Employers who are deemed non-compliant for a violation might face a variety of consequences. These are determined using a points system that weighs the following factors:
the type of violation;
the severity of non-compliance;
the size of the business (for financial penalties only); and
whether the employer voluntarily disclosed information about possible non-compliance before an inspection was initiated.
Possible penalties may include:
monetary penalties ranging from $500 to $100,000 per violation, up to a maximum of $1 million over one year;
a ban of one, two, five or ten years, or permanent bans for the most severe violations;
the company's name and penalty published on the list of employers who failed to comply with the conditions (when the employer has received a monetary penalty and/or a ban);
work permit applications associated with the business being refused; and
previously-issued work permits associated with the business being revoked.
Employers who think they may have violated the conditions of the IMP are encouraged to take necessary actions to become compliant and disclose this information to IRCC voluntarily.
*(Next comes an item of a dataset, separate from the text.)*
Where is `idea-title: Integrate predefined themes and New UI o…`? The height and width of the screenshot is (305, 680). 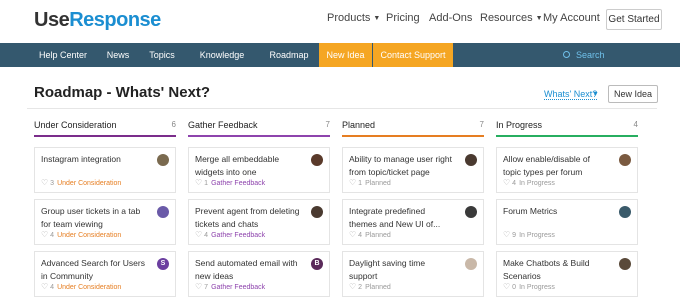 idea-title: Integrate predefined themes and New UI o… is located at coordinates (402, 218). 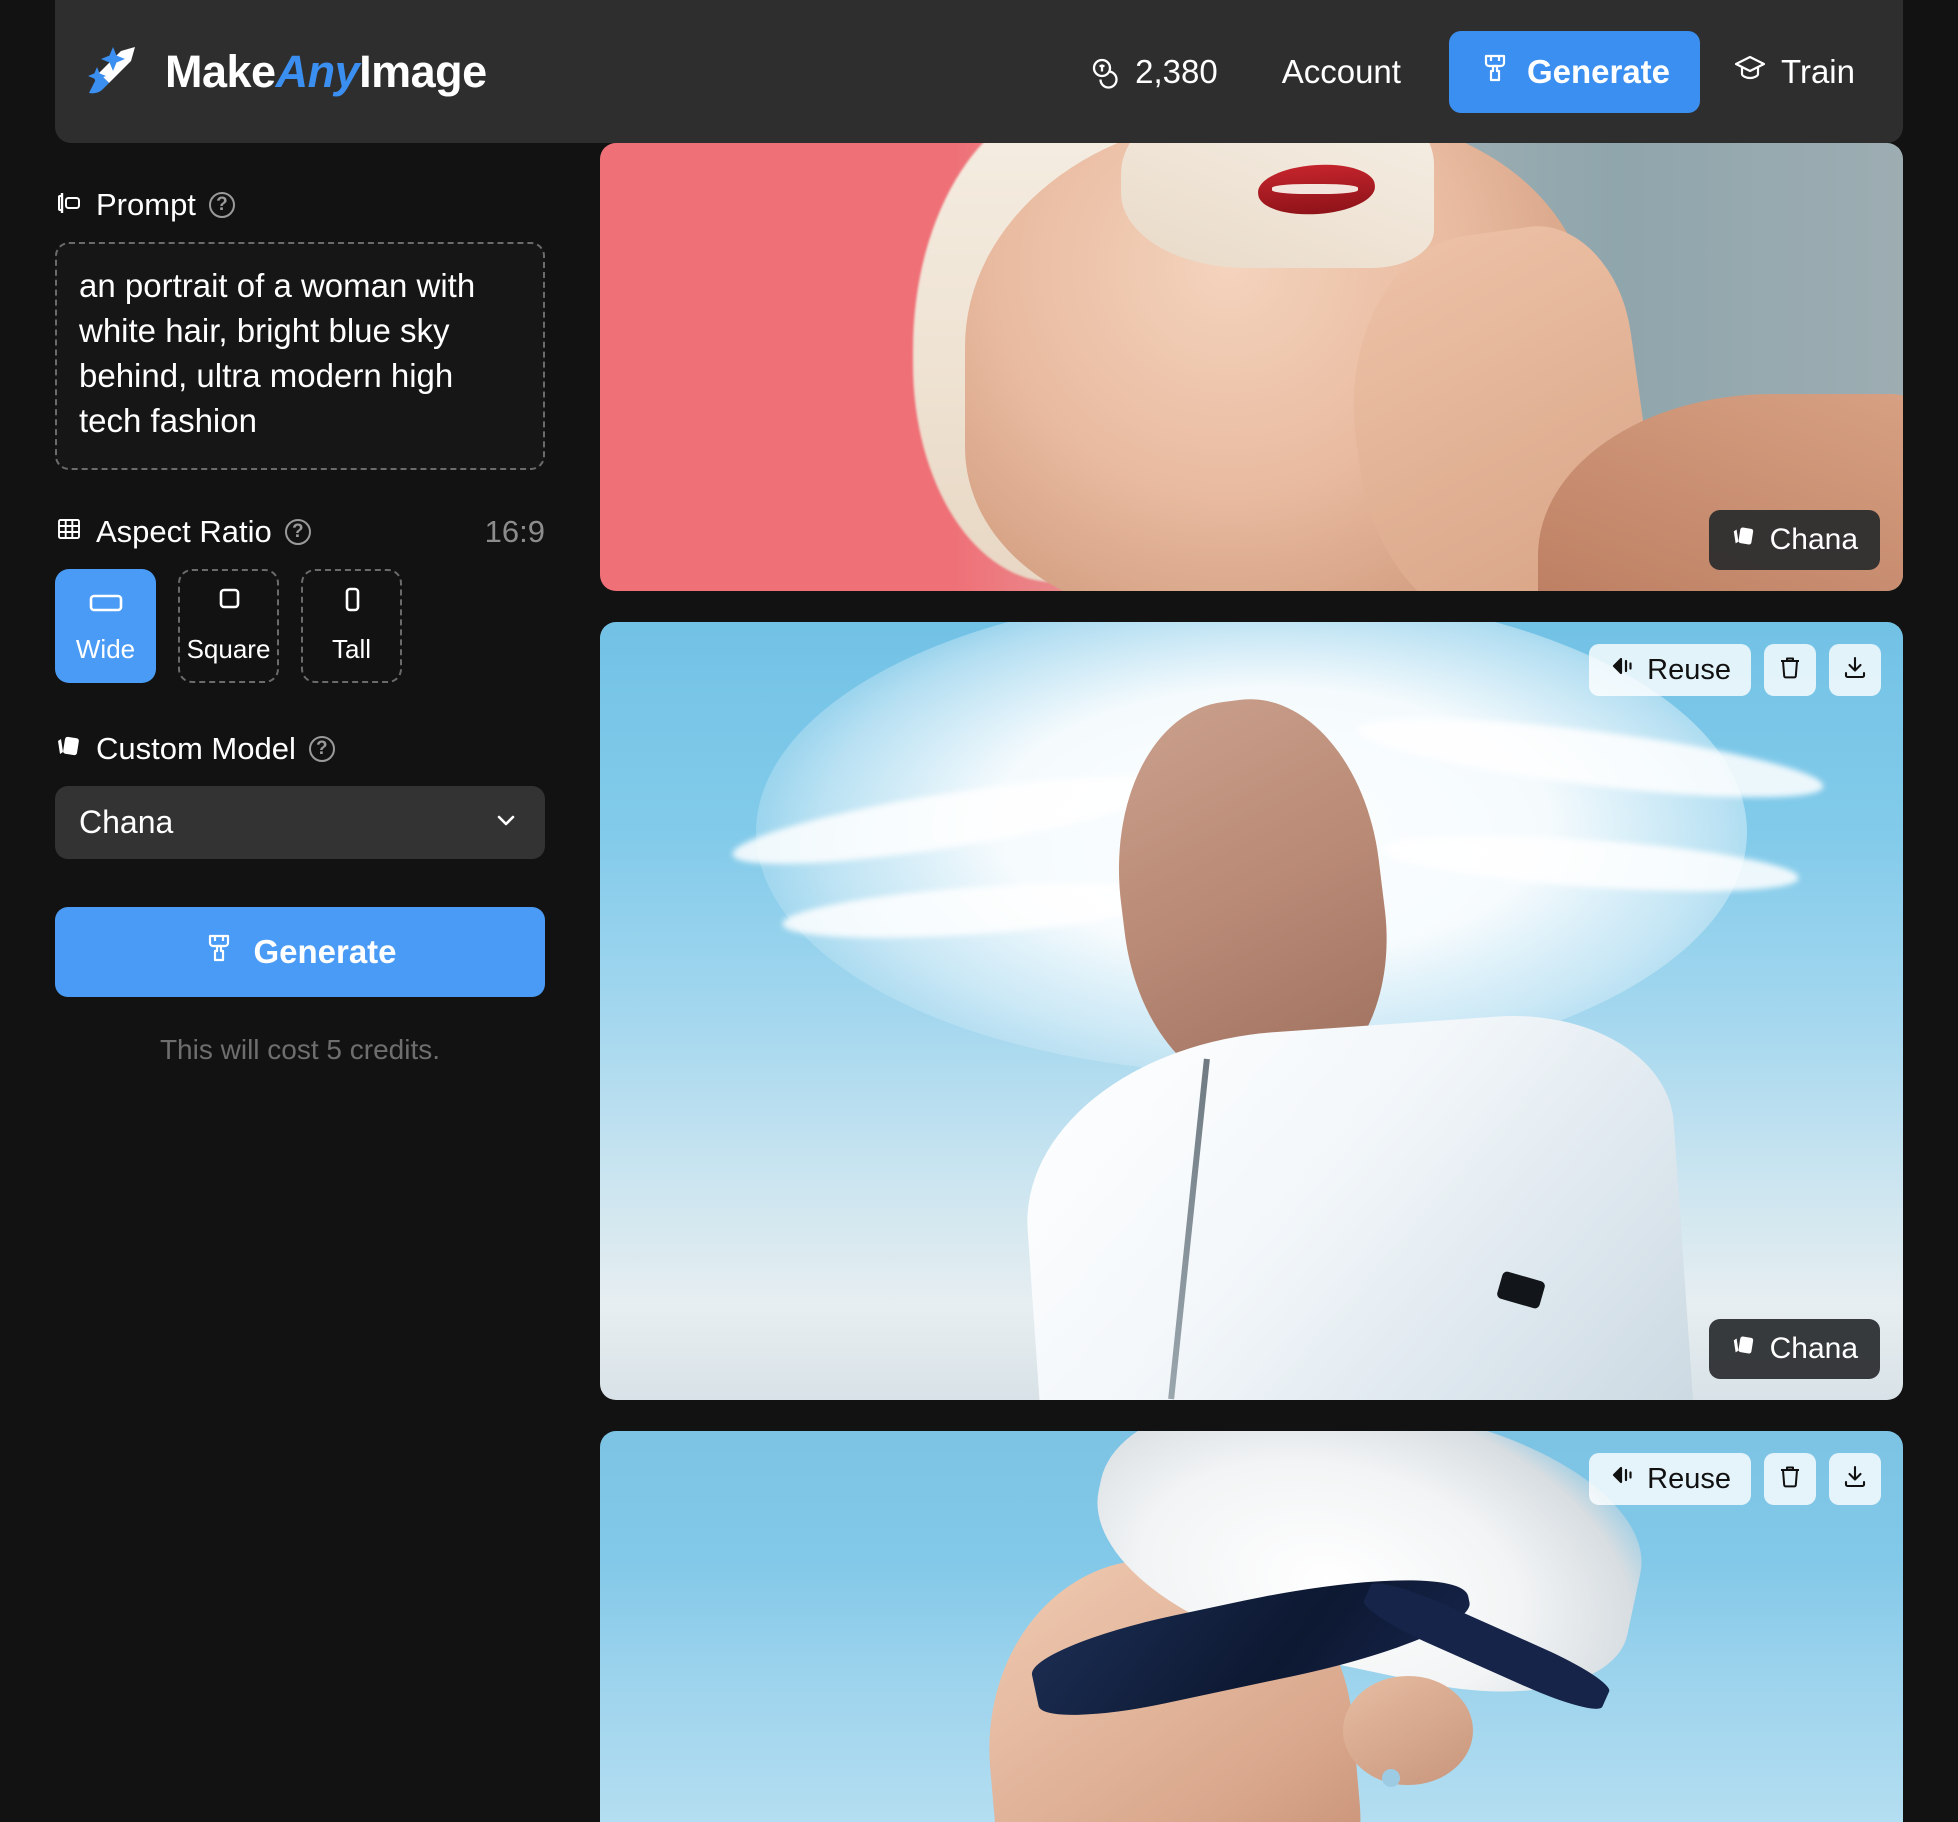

Some disclosures will not result in an inspection. IRCC will determine if the information received is relevant and credible and assess the severity of the possible violation. IRCC will then determine if an inspection is necessary.
For a disclosure to be accepted by the officer, the disclosure must be complete. When the disclosure is made, the employer must not already be the subject of an IMP inspection or any other enforcement action related to an offence under the Immigration and Refugee Protection Act.
If an inspection is conducted following a voluntary disclosure, and the employer is found non-compliant, the penalty may be reduced or removed entirely. IRCC will evaluate several variables in such circumstances to see if the firm qualifies for a reduced fine, including:
the completeness of the information disclosed;
whether the disclosure is genuinely voluntary (i.e. the employer is not already the subject of an inspection or enforcement action);
the severity of the impact of the violation on the foreign worker;
the severity of the impact of the violation on Canadian workers or the Canadian economy;
the timeliness of the disclosure; and
the employer's history of voluntary disclosures.
Employers who are non-compliant with the International Mobility Program may face a variety of consequences, including monetary penalties, bans, and work permit applications being refused or revoked. However, employers who voluntarily disclose information about possible non-compliance before an inspection is initiated may receive reduced penalties or have the charges entirely removed. It is important for employers to be aware of the conditions of the program and take necessary actions to become compliant.